La idea no es descabellada: como se ha demostrado —y se podría seguir demostrando—, la literatura, en determinados momentos de la historia, ha ocupado un papel importante en los cambios sociales de occidente. Pensar los años 60 en Latinoamérica sin figuras como Cortázar, Fernández Retamar, Vargas Llosa, Neruda, Haydée Santamaría o la mítica Casa de las Américas, es borrar una parte fundamental de la cultura de esos tiempos. Pero también es cierto que la importancia de estos nombres, más allá de sus obras, fue producto de todo un proceso histórico y social que se remonta a los inicios del siglo XX. Es importante mencionar esto: aún no está muy claro si lo importante de estos nombres en el campo político fueron sus obras o sus figuras autorales, poderosamente activas en el debate público de aquel entonces. No está muy claro si en este terreno (el de la política) fueron figuras públicas que escribían novelas o novelistas que se transformaron en figuras públicas. En cualquier caso, ni siquiera durante esos días la literatura pretendió ser un factor de cambio directo, una cuestión urgente, y sin embargo hoy, al menos en la literatura chilena, la urgencia pareciera ser lo que caracteriza a cualquier texto literario que aborde aunque sea tangencialmente algún asunto de la política reciente.
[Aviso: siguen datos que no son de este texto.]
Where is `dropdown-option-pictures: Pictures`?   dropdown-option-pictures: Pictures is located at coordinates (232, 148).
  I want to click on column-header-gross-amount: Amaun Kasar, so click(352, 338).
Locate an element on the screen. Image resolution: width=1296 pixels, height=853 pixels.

Pero entonces, ¿por qué se utiliza tanto esta palabra, si la literatura, cuando ha modelado aspectos de la realidad, con frecuencia es a destiempo, en procesos lentos y complejos? La respuesta más obvia sería decir que por inconsciencia; utilizamos las palabras porque no le tomamos el peso suficiente, porque no medimos sus efectos. Pero afirmar esto nos pone en aprietos, en terrenos movedizos y un poco enrevesados. Ocupar la lengua de manera inconsciente es dar rienda suelta a la dominación, a los discursos hegemónicos que circulan en lo social. Así lo piensa Viktor Klemperer al sostener, en esta obra que rezuma erudición llamada LIT: La lengua del Tercer Reich, que cuando hablamos sin pensar lo que decimos, quién habla por nosotros es la dominación. Hay que decir que Klemperer llega a esta conclusión observando la lengua en uso, en lo cotidiano, tanto en la propaganda nazi como en las conversaciones de los obreros en las fábricas, incluso después de la muerte de Hitler. Se da cuenta que aún los antifascistas utilizan términos acuñados por el nazismo, siendo incapaces de reinventar una lengua que ponga en entredicho al fascismo.
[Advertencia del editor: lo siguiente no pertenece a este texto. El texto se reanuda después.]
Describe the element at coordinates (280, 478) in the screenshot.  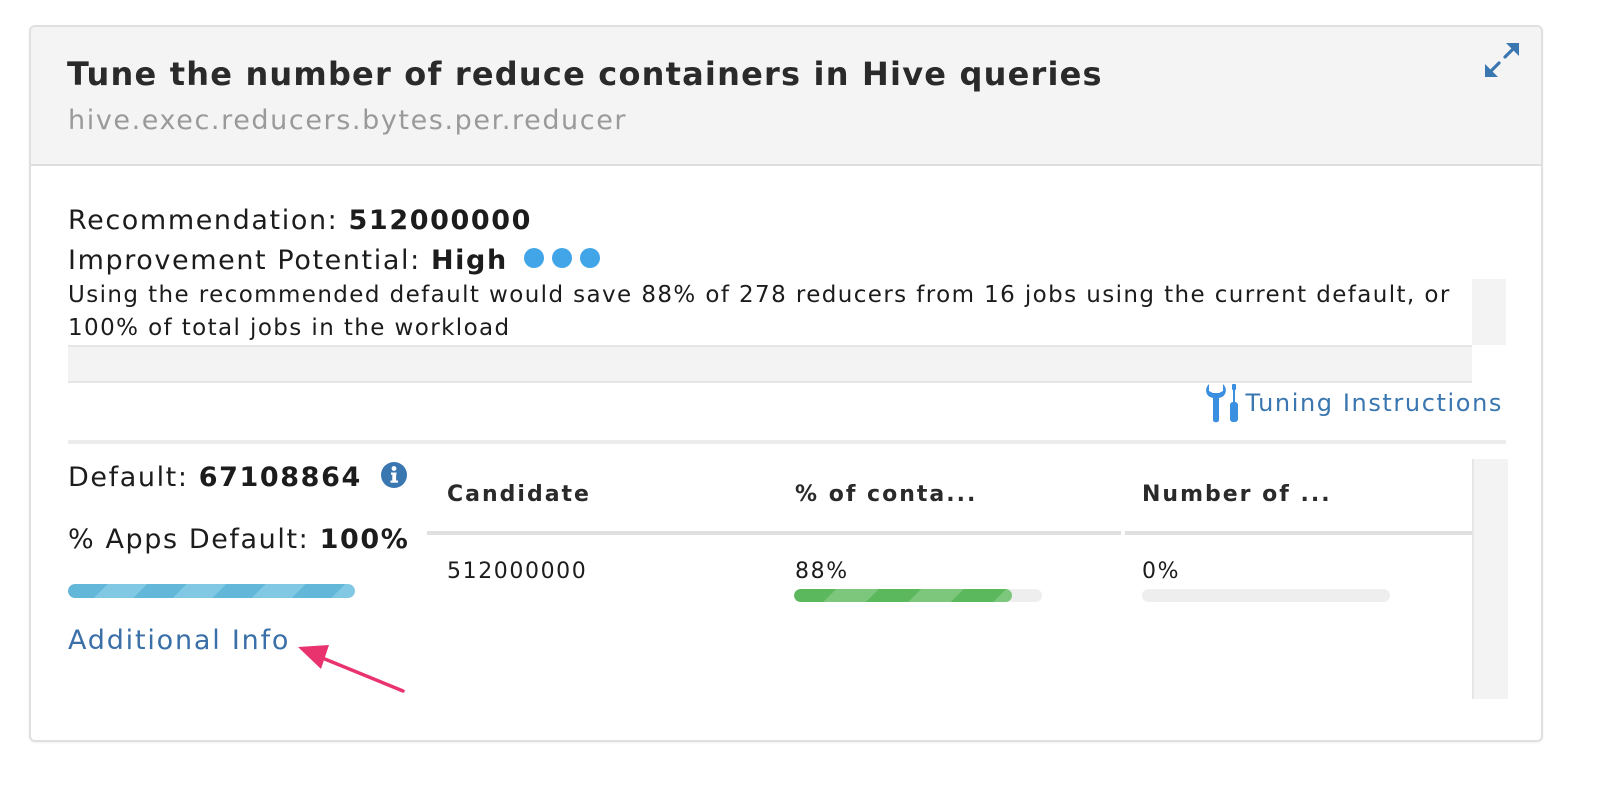
I see `default-value: 67108864` at that location.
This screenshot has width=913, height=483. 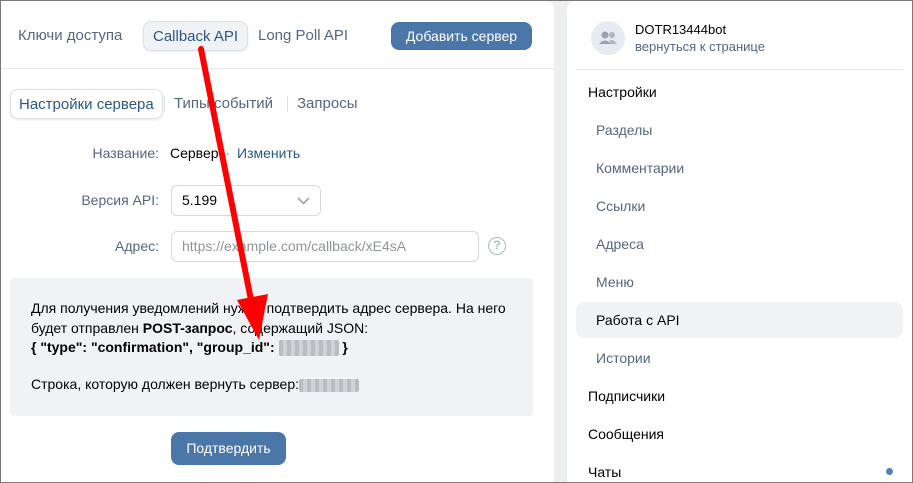 What do you see at coordinates (640, 168) in the screenshot?
I see `sidebar-item-comments: Комментарии` at bounding box center [640, 168].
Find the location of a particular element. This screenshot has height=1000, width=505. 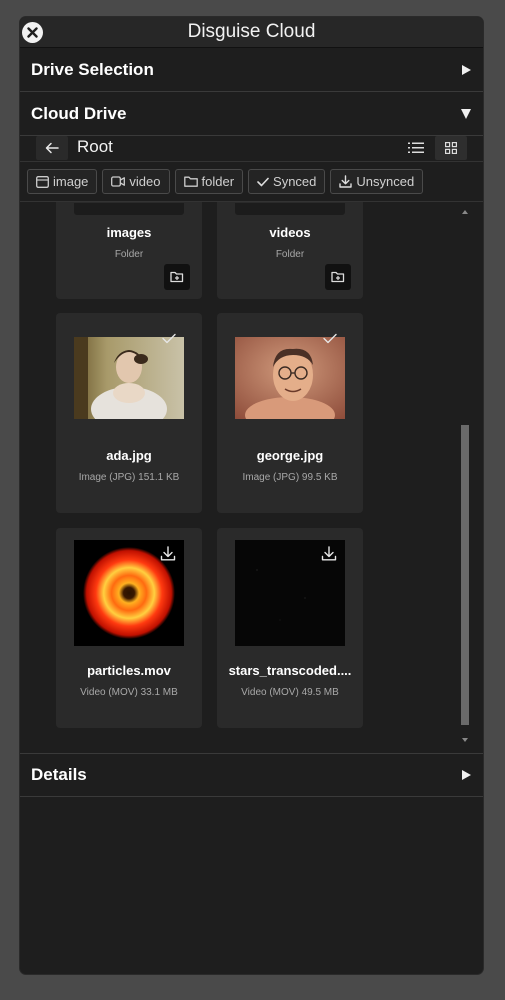

file-name: images is located at coordinates (129, 232).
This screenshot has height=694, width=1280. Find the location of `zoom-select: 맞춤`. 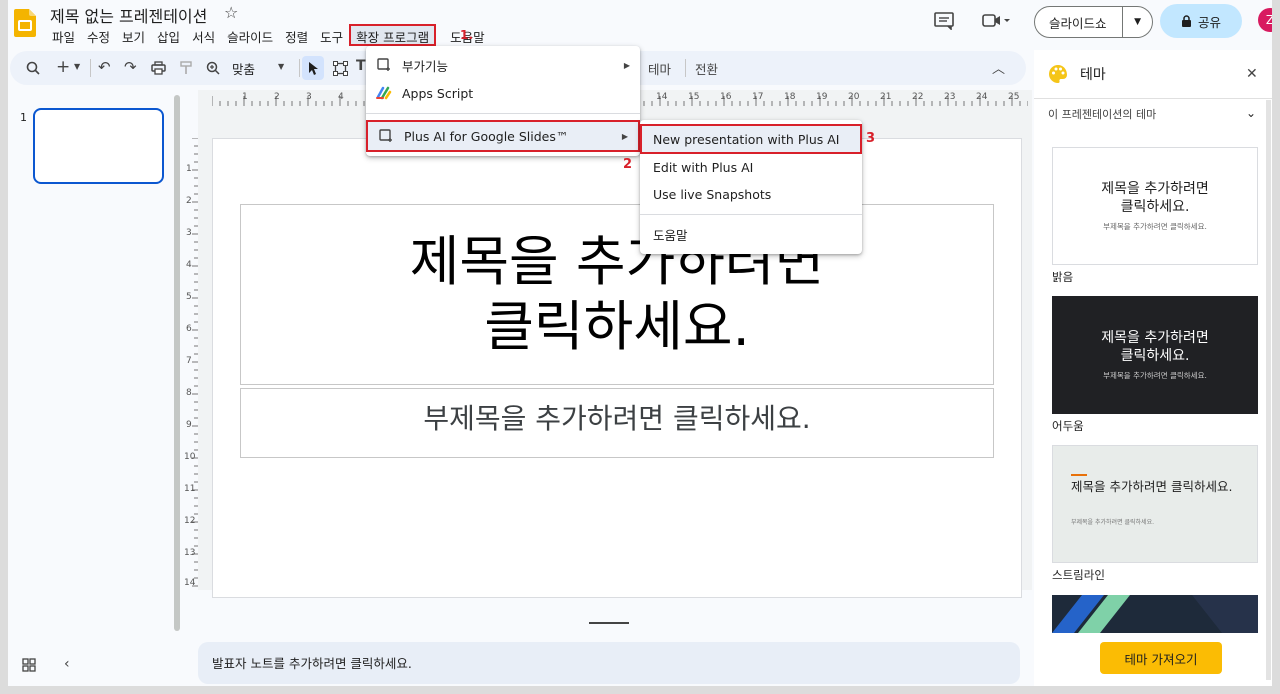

Así las cosas, la lengua utilizada de forma irreflexiva nos convierte en el muñeco ventrílocuo de la dominación, que nos ocupa como instrumento para afianzarse día a día en la realidad. Como sostuve más arriba, en tiempos acelerados y de consumo rápido, la palabra urgente se vuelve inocua, desprovista de su sentido radical, fácilmente asimilable por el mercado; utilizarla, entonces, sin tomar en cuenta estos aspectos, es seguir en la misma dirección que intentamos combatir: la lengua del consumo rápido, de las cosas desechables, del goce infinito cuyo único propósito es la acumulación. Poco importa que las obras que sean catalogadas de urgentes hablen de temas políticos, de grupos marginalizados, pues a lo más que puede aspirar la literatura es a penetrar lentamente en lo social y en el terreno de las ideas. Y es esto, precisamente esto, lo que constituye su más invaluable arma.